══ Provided entries ══

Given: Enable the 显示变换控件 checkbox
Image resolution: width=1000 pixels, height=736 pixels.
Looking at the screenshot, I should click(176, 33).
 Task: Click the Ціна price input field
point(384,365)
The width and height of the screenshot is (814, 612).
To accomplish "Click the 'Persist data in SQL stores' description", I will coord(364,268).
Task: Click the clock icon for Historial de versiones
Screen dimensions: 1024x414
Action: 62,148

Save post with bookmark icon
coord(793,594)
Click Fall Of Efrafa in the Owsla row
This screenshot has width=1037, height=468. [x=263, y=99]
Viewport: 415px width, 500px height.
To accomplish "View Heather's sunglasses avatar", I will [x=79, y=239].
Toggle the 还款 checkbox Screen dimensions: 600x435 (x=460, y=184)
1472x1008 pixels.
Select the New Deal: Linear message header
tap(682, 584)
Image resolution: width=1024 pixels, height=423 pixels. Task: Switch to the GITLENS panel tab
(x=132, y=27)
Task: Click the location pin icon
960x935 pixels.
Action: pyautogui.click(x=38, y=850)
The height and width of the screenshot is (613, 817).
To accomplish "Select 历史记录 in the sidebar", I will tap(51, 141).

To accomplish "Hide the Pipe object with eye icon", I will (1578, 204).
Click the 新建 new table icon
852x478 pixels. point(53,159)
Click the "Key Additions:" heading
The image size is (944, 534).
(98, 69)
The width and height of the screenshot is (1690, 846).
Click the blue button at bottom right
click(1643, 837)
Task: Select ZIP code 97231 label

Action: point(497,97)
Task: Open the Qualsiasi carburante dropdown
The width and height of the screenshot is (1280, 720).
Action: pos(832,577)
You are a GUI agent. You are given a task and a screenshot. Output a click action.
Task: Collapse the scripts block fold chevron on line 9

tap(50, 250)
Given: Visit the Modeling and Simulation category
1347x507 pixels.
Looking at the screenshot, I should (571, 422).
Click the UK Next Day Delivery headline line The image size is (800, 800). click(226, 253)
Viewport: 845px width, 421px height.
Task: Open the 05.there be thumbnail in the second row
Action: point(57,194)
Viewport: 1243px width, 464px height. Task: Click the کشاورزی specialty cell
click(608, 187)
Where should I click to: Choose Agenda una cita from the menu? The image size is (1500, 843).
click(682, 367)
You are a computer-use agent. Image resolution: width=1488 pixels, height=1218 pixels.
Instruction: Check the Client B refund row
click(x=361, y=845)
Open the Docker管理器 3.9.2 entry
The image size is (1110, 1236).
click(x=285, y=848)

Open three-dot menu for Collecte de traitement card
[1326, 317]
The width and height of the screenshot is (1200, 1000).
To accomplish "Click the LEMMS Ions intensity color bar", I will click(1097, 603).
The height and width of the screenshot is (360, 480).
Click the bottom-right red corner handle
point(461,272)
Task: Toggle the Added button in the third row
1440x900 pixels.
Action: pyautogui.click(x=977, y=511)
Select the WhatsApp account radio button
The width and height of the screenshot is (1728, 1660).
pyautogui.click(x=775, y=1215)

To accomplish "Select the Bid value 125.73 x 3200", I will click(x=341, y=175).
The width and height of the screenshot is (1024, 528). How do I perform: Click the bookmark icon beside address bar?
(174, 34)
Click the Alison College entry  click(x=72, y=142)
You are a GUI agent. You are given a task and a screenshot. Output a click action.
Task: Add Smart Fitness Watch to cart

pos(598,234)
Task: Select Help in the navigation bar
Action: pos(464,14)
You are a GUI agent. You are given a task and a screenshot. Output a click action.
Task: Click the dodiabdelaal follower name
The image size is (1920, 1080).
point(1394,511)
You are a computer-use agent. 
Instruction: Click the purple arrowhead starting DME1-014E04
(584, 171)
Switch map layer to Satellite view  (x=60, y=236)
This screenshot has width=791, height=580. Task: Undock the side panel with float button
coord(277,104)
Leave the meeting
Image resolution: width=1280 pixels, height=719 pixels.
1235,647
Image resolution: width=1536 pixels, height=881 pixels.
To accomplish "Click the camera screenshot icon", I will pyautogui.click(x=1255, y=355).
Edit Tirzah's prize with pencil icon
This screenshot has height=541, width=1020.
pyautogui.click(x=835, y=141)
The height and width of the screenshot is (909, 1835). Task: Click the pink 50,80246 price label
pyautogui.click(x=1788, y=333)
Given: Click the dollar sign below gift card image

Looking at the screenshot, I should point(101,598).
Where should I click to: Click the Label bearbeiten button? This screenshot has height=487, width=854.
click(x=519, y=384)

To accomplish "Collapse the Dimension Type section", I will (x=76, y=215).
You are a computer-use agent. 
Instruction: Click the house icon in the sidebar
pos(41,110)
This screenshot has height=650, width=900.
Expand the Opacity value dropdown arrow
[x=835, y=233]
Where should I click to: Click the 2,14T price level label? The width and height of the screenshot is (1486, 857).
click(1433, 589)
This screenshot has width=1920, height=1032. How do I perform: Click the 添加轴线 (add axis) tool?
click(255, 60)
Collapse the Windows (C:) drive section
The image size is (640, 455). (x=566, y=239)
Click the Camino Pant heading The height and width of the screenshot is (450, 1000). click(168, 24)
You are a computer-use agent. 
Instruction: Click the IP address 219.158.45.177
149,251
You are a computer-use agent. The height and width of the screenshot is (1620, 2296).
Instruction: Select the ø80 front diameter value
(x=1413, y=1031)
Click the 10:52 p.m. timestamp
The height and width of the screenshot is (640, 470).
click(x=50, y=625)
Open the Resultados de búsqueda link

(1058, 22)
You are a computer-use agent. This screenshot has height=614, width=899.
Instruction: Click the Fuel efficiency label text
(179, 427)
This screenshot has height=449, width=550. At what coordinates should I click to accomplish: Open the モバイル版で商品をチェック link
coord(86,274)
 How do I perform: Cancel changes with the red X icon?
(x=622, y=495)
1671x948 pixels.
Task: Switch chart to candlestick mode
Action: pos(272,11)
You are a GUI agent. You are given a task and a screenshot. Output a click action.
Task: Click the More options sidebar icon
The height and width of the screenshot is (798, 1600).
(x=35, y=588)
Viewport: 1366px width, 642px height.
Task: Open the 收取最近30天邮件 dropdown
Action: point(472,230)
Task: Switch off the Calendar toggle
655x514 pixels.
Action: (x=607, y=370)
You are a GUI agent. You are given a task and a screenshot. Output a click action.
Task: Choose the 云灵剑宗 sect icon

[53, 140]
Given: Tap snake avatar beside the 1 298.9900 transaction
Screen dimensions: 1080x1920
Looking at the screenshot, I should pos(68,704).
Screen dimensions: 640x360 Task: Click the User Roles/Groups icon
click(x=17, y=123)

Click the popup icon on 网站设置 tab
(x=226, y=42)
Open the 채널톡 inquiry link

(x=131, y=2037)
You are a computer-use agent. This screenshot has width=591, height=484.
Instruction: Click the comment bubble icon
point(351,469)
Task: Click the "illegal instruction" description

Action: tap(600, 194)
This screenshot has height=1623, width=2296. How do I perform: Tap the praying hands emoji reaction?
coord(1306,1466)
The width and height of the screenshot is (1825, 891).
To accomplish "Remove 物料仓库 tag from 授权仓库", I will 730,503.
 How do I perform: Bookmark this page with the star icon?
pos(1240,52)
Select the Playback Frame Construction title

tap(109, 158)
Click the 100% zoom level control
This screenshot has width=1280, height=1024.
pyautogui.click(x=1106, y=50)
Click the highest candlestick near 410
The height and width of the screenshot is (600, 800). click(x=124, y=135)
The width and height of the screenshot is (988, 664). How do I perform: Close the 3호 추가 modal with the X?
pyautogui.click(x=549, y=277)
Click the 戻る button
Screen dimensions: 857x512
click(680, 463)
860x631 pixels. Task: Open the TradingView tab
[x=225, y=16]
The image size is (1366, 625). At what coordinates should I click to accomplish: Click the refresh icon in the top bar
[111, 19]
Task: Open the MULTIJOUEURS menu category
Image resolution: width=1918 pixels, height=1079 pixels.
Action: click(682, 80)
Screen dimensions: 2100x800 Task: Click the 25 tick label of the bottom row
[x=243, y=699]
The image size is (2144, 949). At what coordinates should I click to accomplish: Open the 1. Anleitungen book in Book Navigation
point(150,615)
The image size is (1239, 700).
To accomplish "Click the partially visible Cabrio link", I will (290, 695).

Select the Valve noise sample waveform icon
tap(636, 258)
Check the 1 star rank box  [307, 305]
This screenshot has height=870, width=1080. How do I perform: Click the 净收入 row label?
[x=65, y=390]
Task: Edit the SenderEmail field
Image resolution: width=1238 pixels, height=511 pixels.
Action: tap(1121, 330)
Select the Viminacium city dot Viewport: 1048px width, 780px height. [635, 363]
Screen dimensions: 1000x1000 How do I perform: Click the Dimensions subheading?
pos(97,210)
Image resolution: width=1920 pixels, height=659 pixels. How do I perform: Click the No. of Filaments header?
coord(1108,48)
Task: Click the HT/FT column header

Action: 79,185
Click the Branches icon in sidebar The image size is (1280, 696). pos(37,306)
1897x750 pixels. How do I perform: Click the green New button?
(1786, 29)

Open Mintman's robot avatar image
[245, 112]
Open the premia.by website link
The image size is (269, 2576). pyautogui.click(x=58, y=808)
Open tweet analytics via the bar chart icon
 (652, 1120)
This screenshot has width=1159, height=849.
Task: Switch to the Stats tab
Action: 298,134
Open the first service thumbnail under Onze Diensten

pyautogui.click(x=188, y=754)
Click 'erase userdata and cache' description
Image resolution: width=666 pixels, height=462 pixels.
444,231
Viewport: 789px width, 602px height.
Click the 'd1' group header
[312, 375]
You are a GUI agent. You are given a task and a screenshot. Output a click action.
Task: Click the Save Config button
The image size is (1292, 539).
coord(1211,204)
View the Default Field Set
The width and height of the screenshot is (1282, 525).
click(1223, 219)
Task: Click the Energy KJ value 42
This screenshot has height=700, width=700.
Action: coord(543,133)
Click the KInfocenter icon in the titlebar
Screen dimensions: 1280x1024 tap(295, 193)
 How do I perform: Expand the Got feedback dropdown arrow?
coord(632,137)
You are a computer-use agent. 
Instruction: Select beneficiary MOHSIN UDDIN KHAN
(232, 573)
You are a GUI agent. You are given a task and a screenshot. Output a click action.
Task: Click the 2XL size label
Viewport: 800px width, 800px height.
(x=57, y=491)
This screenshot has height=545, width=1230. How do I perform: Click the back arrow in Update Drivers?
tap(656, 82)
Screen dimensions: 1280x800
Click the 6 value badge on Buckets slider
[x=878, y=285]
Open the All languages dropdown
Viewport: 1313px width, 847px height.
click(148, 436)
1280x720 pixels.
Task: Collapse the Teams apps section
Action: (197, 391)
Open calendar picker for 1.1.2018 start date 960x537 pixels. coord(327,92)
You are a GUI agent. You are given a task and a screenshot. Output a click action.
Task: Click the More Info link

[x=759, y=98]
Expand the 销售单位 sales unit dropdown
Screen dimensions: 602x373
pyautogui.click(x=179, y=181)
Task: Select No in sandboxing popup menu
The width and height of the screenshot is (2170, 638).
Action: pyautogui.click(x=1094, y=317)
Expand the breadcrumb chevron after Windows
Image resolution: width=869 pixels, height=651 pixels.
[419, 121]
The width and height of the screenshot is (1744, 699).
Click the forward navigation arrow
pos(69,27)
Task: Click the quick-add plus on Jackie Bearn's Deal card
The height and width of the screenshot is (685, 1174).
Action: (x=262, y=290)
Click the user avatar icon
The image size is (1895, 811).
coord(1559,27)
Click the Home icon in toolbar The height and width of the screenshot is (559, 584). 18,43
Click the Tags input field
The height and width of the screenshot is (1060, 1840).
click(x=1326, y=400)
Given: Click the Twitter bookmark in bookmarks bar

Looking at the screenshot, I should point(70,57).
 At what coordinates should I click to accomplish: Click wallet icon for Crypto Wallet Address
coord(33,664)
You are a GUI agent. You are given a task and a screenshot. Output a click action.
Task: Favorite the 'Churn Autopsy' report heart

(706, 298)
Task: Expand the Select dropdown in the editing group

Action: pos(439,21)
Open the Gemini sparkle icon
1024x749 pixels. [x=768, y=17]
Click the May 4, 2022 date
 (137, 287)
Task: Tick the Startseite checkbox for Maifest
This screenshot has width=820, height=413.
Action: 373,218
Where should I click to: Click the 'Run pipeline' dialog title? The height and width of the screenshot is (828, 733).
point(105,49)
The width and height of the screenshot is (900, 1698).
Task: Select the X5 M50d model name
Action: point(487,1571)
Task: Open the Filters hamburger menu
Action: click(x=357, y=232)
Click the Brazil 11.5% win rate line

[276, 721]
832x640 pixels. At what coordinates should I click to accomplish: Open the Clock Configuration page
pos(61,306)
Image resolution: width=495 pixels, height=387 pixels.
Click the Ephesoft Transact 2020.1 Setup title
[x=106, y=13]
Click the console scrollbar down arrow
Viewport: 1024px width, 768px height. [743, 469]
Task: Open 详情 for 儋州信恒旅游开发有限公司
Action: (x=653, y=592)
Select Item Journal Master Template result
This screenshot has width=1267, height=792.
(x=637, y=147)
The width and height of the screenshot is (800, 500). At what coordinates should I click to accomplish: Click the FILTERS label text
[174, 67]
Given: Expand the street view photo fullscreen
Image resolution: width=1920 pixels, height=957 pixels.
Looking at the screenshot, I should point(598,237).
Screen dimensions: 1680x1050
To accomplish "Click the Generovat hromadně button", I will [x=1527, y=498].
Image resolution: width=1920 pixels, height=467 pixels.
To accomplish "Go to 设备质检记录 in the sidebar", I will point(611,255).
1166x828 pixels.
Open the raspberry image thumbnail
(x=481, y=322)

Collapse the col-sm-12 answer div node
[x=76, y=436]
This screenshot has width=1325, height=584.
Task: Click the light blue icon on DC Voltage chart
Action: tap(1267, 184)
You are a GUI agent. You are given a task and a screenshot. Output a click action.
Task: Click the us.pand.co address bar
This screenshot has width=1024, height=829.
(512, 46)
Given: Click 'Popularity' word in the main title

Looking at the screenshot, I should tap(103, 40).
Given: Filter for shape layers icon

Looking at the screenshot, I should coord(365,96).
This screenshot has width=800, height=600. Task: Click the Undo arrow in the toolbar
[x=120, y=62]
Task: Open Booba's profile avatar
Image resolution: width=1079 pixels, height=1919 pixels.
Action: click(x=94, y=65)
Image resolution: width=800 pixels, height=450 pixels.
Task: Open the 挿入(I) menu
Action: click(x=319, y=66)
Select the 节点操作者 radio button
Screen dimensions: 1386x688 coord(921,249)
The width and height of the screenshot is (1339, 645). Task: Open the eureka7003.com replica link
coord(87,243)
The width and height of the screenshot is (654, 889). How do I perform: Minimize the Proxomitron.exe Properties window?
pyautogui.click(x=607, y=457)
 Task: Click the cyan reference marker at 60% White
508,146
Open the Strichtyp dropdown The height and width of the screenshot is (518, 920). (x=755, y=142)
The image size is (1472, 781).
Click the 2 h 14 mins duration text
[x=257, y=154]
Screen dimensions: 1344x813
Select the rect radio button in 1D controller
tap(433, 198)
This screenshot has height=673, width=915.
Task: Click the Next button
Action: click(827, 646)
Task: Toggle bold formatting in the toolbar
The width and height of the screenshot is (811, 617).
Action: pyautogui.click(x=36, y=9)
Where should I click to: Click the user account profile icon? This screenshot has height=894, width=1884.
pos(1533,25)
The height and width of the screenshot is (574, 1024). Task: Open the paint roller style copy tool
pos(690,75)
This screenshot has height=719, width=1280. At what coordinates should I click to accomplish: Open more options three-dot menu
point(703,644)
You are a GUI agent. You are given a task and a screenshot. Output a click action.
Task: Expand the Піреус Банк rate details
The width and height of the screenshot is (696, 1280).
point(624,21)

═══

Scan the lines above for "The image size is (2144, 949)." and for "Check the 1". Repeat exactly the line holding each of them and every line in between.

> Response to the exercise
The image size is (2144, 949). At what coordinates should I click to accomplish: Open the 1. Anleitungen book in Book Navigation
point(150,615)
The image size is (1239, 700).
To accomplish "Click the partially visible Cabrio link", I will (290, 695).

Select the Valve noise sample waveform icon
tap(636, 258)
Check the 1 star rank box  [307, 305]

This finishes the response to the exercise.